About this exercise: Retype, word for word, each line between the lines holding "is (1000, 521)." and "Switch to the SIGN IN tab", inclusive, and leave the rest of the data alone.

[Start of section]

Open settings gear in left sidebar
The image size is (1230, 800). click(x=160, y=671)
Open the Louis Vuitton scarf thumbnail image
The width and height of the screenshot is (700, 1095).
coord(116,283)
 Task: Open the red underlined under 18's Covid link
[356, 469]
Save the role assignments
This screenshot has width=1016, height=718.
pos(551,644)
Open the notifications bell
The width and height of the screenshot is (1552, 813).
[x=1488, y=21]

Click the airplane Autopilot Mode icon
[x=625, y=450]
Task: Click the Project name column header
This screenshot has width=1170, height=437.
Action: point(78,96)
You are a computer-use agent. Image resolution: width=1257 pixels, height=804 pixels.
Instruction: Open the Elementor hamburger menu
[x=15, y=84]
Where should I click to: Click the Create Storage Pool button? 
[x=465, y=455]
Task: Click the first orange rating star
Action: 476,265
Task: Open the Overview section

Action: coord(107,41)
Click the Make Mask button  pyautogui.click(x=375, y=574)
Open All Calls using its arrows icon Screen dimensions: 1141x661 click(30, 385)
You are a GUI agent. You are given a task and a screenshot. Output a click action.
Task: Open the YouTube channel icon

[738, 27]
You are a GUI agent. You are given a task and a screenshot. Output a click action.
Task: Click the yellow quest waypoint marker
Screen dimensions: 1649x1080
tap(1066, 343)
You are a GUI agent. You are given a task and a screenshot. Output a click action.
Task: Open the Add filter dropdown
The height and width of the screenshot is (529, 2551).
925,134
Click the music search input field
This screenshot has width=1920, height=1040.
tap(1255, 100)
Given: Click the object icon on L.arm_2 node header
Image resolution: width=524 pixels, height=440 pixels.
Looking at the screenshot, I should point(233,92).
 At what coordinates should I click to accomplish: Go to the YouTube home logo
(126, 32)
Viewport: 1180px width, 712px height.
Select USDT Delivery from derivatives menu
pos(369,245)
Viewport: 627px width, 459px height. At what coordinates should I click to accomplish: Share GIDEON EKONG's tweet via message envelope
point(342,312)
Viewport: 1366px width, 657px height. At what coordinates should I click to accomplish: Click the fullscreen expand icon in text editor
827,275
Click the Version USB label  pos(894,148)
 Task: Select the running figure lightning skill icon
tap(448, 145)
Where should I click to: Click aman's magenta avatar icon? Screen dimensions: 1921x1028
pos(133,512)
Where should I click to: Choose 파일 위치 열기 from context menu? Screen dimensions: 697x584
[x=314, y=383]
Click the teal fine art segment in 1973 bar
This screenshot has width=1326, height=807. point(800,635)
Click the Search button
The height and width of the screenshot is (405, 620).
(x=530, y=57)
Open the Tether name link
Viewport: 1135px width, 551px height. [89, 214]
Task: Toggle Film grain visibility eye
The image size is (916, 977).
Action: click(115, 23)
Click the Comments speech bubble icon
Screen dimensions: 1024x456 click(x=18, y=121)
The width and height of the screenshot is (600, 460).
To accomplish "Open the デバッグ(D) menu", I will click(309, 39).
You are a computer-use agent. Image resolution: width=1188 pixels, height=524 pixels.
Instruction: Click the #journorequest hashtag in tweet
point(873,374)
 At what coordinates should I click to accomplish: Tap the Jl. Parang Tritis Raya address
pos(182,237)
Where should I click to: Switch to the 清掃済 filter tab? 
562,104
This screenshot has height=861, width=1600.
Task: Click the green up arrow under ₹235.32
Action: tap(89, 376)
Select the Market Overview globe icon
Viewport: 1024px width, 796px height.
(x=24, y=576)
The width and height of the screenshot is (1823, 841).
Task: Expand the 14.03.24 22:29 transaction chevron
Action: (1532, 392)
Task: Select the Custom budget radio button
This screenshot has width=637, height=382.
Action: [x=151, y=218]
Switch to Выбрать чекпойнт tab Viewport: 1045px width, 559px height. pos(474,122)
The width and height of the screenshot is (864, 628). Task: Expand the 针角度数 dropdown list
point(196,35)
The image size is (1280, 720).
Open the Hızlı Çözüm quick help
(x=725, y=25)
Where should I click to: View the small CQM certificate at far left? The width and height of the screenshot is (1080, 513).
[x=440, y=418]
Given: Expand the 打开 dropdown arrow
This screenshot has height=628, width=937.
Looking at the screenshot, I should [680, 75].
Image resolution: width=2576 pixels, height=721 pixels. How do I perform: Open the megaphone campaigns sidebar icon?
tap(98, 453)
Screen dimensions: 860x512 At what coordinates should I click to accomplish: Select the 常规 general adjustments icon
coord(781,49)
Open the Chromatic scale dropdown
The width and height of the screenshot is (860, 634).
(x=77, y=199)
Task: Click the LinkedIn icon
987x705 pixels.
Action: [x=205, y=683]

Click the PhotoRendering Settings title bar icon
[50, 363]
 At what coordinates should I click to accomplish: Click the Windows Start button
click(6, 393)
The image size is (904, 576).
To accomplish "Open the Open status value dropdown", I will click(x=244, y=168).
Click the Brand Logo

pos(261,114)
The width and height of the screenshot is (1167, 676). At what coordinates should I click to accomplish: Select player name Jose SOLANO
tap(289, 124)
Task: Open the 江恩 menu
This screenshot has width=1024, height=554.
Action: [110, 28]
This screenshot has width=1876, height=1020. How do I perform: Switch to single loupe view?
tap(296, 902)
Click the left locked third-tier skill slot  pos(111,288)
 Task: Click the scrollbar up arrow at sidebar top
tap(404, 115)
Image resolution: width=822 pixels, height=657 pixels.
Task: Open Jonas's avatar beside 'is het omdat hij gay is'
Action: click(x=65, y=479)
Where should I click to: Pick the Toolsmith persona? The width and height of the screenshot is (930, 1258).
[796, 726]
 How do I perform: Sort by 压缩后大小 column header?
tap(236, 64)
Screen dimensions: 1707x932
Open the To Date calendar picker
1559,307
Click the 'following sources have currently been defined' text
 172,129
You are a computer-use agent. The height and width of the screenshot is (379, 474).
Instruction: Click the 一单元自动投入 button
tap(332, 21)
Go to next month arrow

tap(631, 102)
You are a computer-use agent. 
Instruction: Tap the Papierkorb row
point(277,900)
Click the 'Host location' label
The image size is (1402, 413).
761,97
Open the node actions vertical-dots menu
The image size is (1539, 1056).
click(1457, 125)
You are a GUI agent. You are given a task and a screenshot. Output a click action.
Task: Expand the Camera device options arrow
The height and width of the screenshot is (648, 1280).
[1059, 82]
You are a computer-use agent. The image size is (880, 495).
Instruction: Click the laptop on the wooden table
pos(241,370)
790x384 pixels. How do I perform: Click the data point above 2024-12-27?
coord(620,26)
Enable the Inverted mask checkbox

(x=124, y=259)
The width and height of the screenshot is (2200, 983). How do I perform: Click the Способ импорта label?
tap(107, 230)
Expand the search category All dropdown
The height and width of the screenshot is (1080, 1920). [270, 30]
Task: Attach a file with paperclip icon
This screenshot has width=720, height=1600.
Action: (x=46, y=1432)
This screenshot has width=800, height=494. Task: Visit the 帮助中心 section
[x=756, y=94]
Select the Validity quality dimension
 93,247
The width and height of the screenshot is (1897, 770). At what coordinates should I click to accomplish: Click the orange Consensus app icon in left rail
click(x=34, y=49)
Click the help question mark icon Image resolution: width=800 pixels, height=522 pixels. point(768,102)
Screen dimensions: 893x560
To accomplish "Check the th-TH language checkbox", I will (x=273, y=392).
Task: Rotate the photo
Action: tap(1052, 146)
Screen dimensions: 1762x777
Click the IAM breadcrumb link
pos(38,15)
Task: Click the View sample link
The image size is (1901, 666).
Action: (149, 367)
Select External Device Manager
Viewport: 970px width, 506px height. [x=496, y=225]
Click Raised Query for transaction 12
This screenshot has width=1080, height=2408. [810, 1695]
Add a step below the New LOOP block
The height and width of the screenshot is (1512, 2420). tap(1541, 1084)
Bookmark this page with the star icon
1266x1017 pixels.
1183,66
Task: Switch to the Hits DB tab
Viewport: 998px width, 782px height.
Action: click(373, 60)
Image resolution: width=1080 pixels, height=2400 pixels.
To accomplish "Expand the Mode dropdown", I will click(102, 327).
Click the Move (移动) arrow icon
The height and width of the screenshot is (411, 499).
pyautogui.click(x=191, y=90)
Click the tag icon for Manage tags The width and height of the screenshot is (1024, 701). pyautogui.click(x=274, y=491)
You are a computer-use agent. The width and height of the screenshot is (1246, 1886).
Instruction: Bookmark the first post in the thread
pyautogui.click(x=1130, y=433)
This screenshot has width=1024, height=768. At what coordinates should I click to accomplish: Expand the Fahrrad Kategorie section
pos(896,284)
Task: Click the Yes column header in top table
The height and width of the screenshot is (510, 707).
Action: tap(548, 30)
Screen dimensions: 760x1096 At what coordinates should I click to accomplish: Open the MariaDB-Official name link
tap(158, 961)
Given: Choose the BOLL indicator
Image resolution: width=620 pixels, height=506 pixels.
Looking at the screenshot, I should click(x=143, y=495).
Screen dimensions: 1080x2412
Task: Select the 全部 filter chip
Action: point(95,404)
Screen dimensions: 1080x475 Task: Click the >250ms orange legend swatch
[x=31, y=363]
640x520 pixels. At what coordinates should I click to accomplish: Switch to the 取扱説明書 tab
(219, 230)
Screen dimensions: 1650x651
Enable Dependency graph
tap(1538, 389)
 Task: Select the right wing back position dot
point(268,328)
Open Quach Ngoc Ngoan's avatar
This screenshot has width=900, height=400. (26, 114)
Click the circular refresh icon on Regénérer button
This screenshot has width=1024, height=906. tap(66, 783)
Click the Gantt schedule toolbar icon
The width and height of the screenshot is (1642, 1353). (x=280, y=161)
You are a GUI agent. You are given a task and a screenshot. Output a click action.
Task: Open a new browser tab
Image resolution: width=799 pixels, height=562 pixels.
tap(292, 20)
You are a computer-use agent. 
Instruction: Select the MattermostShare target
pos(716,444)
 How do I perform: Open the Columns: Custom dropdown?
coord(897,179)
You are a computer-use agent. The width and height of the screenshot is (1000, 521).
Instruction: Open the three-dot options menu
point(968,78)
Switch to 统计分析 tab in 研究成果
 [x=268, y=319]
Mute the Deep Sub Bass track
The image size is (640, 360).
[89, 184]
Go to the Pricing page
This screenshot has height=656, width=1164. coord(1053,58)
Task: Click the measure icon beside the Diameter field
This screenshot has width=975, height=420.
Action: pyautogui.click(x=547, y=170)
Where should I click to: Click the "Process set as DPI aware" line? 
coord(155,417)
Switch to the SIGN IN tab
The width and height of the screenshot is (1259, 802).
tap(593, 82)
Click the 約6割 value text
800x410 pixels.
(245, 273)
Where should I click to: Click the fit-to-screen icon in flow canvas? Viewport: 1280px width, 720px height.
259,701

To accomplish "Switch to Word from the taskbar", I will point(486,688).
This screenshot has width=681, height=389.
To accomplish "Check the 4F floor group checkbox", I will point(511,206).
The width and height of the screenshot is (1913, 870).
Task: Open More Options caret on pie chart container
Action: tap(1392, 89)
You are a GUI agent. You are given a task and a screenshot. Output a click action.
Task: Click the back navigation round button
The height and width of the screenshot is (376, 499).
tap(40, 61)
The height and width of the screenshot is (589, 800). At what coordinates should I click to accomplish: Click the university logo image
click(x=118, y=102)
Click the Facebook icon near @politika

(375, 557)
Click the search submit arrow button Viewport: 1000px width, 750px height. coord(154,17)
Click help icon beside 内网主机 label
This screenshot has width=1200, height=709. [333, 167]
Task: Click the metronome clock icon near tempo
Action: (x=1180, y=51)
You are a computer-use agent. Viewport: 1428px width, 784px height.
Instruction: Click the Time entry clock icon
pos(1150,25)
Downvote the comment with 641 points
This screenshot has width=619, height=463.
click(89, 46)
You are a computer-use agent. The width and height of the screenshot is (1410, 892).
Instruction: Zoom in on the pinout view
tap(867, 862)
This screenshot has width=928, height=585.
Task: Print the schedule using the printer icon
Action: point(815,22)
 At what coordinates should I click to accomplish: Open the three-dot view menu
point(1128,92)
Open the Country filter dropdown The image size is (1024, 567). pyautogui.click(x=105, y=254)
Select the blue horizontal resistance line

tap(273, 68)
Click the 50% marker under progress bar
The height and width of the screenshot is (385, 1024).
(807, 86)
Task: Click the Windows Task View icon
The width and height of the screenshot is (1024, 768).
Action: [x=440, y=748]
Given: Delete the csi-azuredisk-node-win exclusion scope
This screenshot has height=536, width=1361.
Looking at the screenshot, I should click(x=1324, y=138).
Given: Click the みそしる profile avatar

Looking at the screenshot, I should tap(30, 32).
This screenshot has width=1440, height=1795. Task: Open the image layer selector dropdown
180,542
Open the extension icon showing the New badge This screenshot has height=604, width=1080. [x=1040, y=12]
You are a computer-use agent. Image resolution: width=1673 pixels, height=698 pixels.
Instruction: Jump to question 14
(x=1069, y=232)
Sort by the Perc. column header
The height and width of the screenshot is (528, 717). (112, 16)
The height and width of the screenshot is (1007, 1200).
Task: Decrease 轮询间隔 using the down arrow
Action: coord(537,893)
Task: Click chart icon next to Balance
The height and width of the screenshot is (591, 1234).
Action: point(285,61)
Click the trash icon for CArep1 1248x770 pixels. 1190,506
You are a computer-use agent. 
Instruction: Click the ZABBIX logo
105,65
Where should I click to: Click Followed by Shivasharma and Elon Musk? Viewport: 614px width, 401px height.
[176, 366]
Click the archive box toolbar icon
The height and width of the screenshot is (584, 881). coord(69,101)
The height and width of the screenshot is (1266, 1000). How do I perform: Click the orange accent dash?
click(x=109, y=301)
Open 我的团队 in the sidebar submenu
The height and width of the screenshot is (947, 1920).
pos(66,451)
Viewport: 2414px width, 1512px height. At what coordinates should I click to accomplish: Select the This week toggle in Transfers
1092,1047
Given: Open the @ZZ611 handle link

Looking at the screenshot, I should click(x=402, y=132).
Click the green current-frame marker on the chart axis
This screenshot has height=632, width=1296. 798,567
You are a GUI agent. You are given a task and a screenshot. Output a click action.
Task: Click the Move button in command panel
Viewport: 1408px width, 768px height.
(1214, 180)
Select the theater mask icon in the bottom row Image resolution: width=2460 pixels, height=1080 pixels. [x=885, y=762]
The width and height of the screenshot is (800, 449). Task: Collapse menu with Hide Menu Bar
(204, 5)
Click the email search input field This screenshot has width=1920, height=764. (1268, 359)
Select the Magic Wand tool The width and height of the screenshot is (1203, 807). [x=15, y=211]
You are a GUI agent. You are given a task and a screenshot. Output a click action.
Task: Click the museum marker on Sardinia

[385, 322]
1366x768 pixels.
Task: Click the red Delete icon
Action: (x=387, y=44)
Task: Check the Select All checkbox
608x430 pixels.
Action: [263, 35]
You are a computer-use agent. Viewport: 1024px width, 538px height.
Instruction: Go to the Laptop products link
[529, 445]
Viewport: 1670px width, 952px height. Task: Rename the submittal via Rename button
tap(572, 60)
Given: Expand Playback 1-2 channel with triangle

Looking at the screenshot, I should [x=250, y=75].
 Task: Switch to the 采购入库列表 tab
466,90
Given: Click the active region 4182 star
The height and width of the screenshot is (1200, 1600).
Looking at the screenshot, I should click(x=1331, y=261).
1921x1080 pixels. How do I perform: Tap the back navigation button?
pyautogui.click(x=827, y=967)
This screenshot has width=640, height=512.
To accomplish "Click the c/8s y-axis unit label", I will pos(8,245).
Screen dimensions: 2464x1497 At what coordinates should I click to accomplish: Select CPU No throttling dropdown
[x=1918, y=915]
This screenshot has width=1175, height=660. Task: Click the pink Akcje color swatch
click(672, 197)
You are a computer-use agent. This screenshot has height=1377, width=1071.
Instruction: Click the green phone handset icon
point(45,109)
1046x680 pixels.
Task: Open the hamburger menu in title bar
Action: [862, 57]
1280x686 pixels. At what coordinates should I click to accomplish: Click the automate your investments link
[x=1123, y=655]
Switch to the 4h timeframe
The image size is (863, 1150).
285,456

[End of section]

Exercise output:
You are a computer-use agent. The width and height of the screenshot is (1000, 521).
Instruction: Open the three-dot options menu
point(968,78)
Switch to 统计分析 tab in 研究成果
 [x=268, y=319]
Mute the Deep Sub Bass track
The image size is (640, 360).
[89, 184]
Go to the Pricing page
This screenshot has height=656, width=1164. coord(1053,58)
Task: Click the measure icon beside the Diameter field
This screenshot has width=975, height=420.
Action: pyautogui.click(x=547, y=170)
Where should I click to: Click the "Process set as DPI aware" line? 
coord(155,417)
Switch to the SIGN IN tab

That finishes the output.